In that case, we need to use another scheduler. We are going to use Maui. Take a look at our page about Maui for maui installation and setup with TORQUE.
For some reason that I don't know why (Google didn't help) I got this error when running ./torque.setup root command as recommended by the TORQUE Administration Guide. So I ran pbs_server -t create and configured the queues manually.
If the output of pbsnodes is:
# pbsnodes localhost state = down np = 134 ntype = cluster mom_service_port = 15002 mom_manager_port = 15003
Check the content of the $TORQUE_HOME/server_priv/nodes and $TORQUE_HOME/mom_priv/config files, as well the hostname of the host you are running TORQUE server and clients.
There can be different reasons for this problem, like a misconfigured scheduler or queue. In our case, we were trying to configure TORQUE in a supercomputer environment, with lots of CPUs and memory.
We know that in a cluster environment, pbs_server is executed in a "master node" and pbs_mom on the others. A supercomputer environment is a single computer that both runs pbs_server and pbs_mom. There is no problem for that. When we execute pbsnodes command we will see one single node with lots of processors:
# pbsnodes localhost state = down np = 134 ntype = cluster mom_service_port = 15002 mom_manager_port = 15003
After running the job, it just put the whole computer in a job-exclusive state, preventing other jobs to run:
# pbsnodes bachianas state = job-exclusive np = 134 ntype = cluster jobs = 0/36.bachianas status = rectime=1391694740,varattr=,jobs=36.bachianas,state=free,netload=17322218165,gres=,loadave=6.02,ncpus=136,physmem=269558192kb,availmem=271858224kb,totmem=280048592kb,idletime=420,nusers=1,nsessions=4,sessions=50921 55356 55540 192338,uname=Linux bachianas 2.6.16.60-0.42.10-default #1 SMP Tue Apr 27 05:11:27 UTC 2010 ia64,opsys=linux mom_service_port = 15002 mom_manager_port = 15003
We should not treat this machine as a cluster. TORQUE sees the whole machine as a single node and locks it for one job, doesn't matter if the job uses 1 or 134 CPUs.

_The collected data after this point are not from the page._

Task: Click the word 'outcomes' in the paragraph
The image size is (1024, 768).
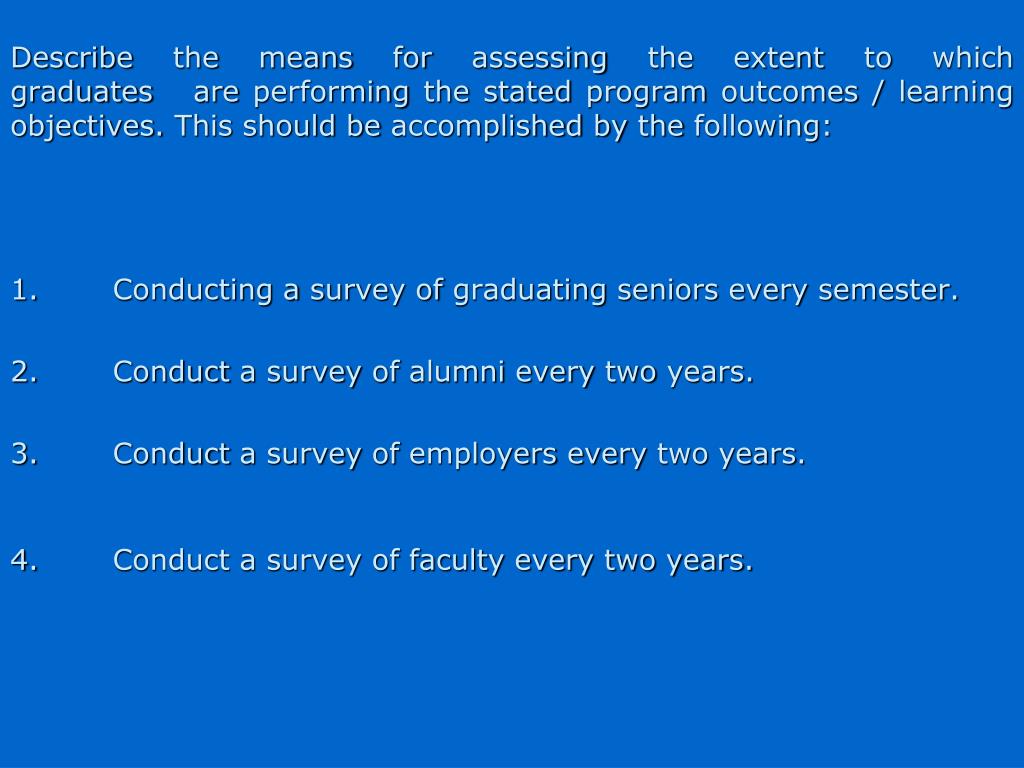Action: coord(790,92)
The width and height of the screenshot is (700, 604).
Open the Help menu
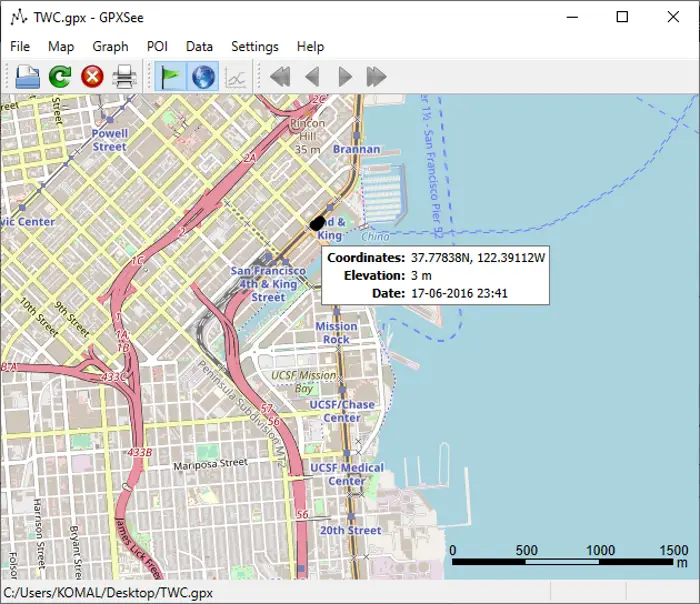(310, 46)
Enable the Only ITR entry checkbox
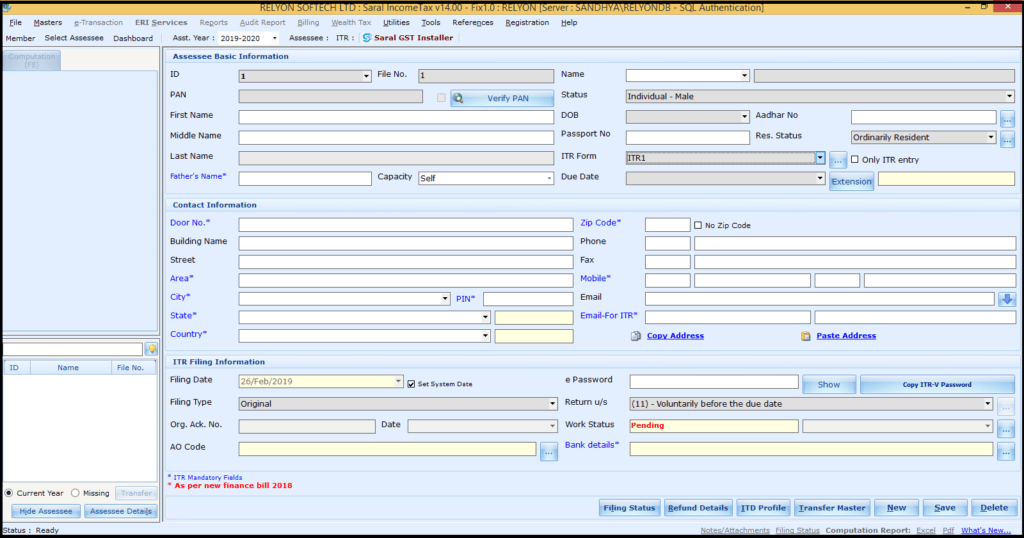Image resolution: width=1024 pixels, height=538 pixels. pyautogui.click(x=855, y=159)
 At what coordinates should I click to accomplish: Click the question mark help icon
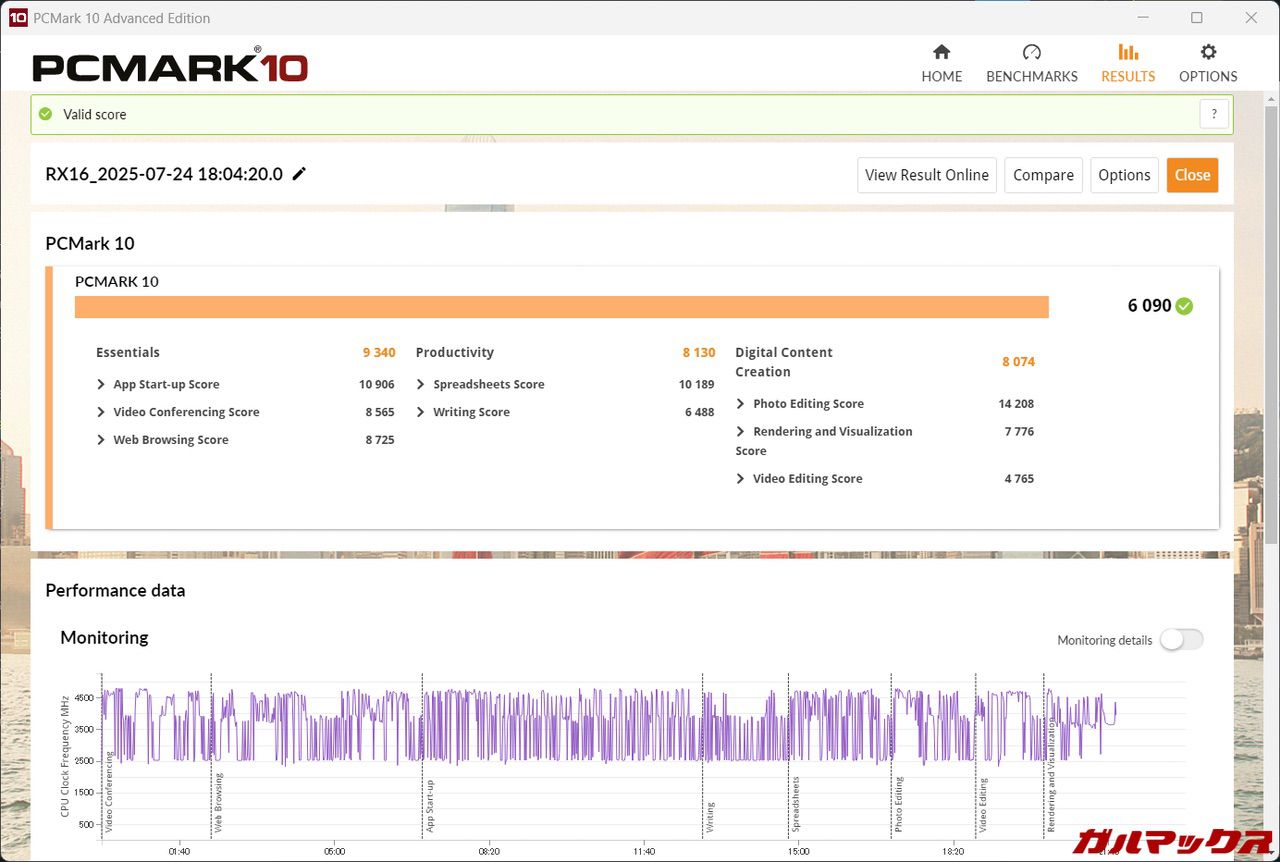click(x=1214, y=114)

In this very specific case, the machine supported the NUMA architecture, so we can compile TORQUE with NUMA support to divide the CPUs in logical units. Check the TORQUE on NUMA systems section of the TORQUE Administration Guide for more information.
After configuring the
This error can have different causes. One is that your scheduler is probably not running or cannot communicate with pbs_server. Log of my maui setup showed something like:
02/14 12:00:13 MRMClusterQuery() 02/14 12:00:13 WARNING: no resources detected 02/14 12:00:13 MRMWorkloadQuery() 02/14 12:00:13 WARNING: no workload detected
In my case it was a problem with Maui. This was a problem with the RMCFG[HOSTNAME] setting. See our page about Maui for more details.

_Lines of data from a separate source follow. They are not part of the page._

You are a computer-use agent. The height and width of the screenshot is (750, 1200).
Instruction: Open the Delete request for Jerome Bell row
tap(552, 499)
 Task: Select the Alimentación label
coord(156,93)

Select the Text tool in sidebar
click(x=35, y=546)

Job failing in the wrong queue can have several reasons. The most common reason, IMO, is wrong queue configuration, not a problem with the job itself. But another common reason is wrong PBS directives. The following directive:
#PBS nodes=2:ppn=4
Is wrong. The right one would be:
#PBS -l nodes=2:ppn=4
See -l argument? That is the right way to use it.

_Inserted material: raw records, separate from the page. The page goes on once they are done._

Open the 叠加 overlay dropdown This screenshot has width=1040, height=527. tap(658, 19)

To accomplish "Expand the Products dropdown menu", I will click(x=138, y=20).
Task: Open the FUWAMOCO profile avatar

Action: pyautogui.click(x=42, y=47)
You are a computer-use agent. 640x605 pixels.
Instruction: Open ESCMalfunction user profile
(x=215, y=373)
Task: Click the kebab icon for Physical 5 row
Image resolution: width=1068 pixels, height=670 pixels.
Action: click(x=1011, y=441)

After queueing a job, I executed qrun(8) on it, because Maui's scheduler was stopped, for testing purposes. After running qrun, it changed to the R state in qstat(1B), but the column Time Use didn't change. It was 00:00:00.
07/02/2014 15:53:53;0001;PBS_Server;Svr;PBS_Server;LOG_ERROR::is_request, bad attempt to connect from 200.XXX.XXX.XXX:1023 (address not trusted - check entry in server_priv/nodes)
Solution 1: In one case, the origin of this problem was that in $TORQUE_HOME/server_name it was correctly the hostname of the machine, but in /etc/hosts the hostname was associated with a external IP (200.XXX...) that nodes could not access. The solution was to change the IP entry in /etc/hosts to the internal IP address other nodes can access.
Solution 2: In another case, pbs_mom(8) was just having problems to execute in some nodes. Why? The log directory (usually /var) was full. I needed to delete some stuff.
This error can be several reasons. It is better to check the logs in $TORQUE_HOME/server_logs.
There is an error like:
PBS_Server;Req;req_reject;Reject reply code=15001(Unknown Job Id), aux=0, ty pe=LocateJob, from user@node
where user is the user login name and node is the name of the node.
Server is OK, scheduler is OK too. It is probably some problem in the node. After logging in it, I realized that users had problems with the NFS partitions, since we made changes to the NFS server and the local firewall. umount and mount them again was not enough, so we had to reboot all nodes. So, it worked out.
This is a very common problem that can have many different reasons.
A problem I had was the following: there was some jobs running on the system, but newer jobs wasn't running. If we just check its status with Maui's command checkjob, it tell us:
# checkjob 3038 (...) job is deferred. Reason: NoResources (exceeds available partition procs) Holds: Batch Defer (hold reason: NoResources) PE: 16.00 StartPriority: 31 cannot select job 3038 for partition DEFAULT (job hold active)
So we have a Maui hold in it. If we just try to relase it with releasehold and wait the scheduler cycle, we see that it is put the hold again. Maui log doesn't help and just tell us that there aren't available resources, like checkjob just did.
pbsnodes tell us jobs are free. But, if you investigate with care, you will see a different message:
bachianas-1 state = free np = 4 ntype = cluster status = rectime=1413550150,varattr=,jobs=,state=free,netload=? 0,gres=,message=ERROR: torque spool filesystem full,loadave=0.00,ncpus=4,physmem=8077312kb,availmem=7872128kb,totmem=8077312kb,idletime=11,nusers=0,nsessions=0,uname=Linux bachianas 2.6.16.60-0.42.10-default #1 SMP Tue Apr 27 05:11:27 UTC 2010 ia64,opsys=linux mom_service_port = 15002 mom_manager_port = 15003
There is a message field with the following content: ERROR: torque spool filesystem full. Some time ago the filesystem was really full and we had to delete some files but we didn't restart pbs_mom.
So, in this case, a quick restart of pbs_mom daemon solved the problem.
If we use command checkjob to investigate, we see:
job is deferred. Reason: RMFailure (cannot start job - RM failure, rc: 15085, msg: 'Time out MSG=connection to mom timed out')
This means that the server cannot connect to the mom daemon and vice-versa.
In mom_logs we find the line:
11/05/2014 18:30:47;0008;PBS_Server.23876;Job;3080.bachianas.ufabc.edu.br;unable to run job, send to MOM '3364214663' failed
And a call to qrun command to force the execution of the job returns:
qrun: Time out MSG=connection to mom timed out 3083.bachianas.ufabc.edu.br
There is also various messages in server_logs saying it is not possible to communicate to mom.
First, check if both daemons pbs_server and pbs_mom are running. If so, there is likely a problem with DNS. In my case, there was an entry for an invalid DNS server in /etc/resolv.conf and it was necessary to remove it. After that, I had to free jobs from hold with the releasehold command.